▶ What needs to be done
Swap "dim-linear-icon" for "dim-square-icon" in the lines running from the start of the items through the line that contains "This screenshot has", and reproduce those lines with everything else unchanged.

▶ Given data
=== Section Start ===

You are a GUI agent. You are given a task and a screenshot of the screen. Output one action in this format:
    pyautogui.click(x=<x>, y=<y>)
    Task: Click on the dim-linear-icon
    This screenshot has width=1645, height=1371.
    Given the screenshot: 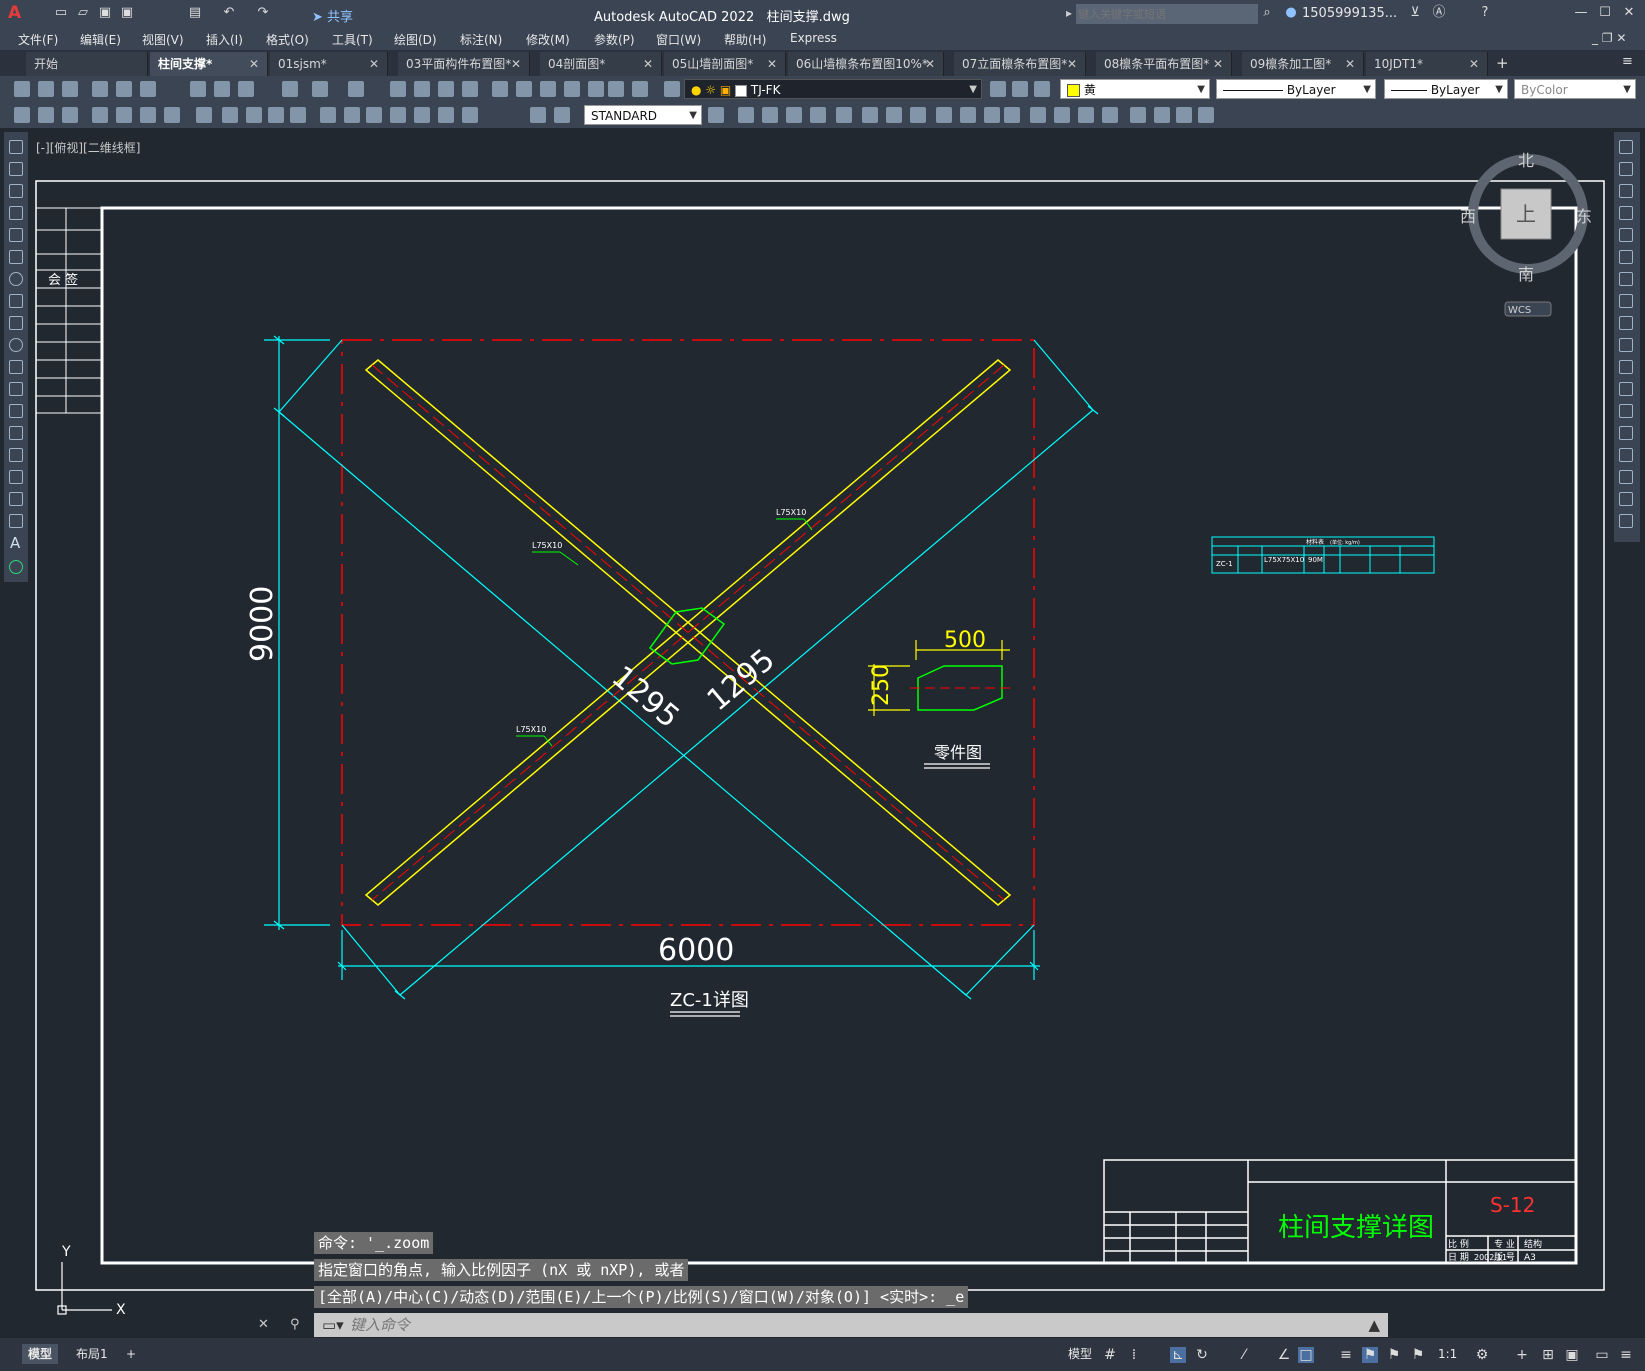 What is the action you would take?
    pyautogui.click(x=22, y=115)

=== Section End ===

▶ Problem solution
You are a GUI agent. You are given a task and a screenshot of the screen. Output one action in this format:
    pyautogui.click(x=<x>, y=<y>)
    Task: Click on the dim-square-icon
    This screenshot has width=1645, height=1371.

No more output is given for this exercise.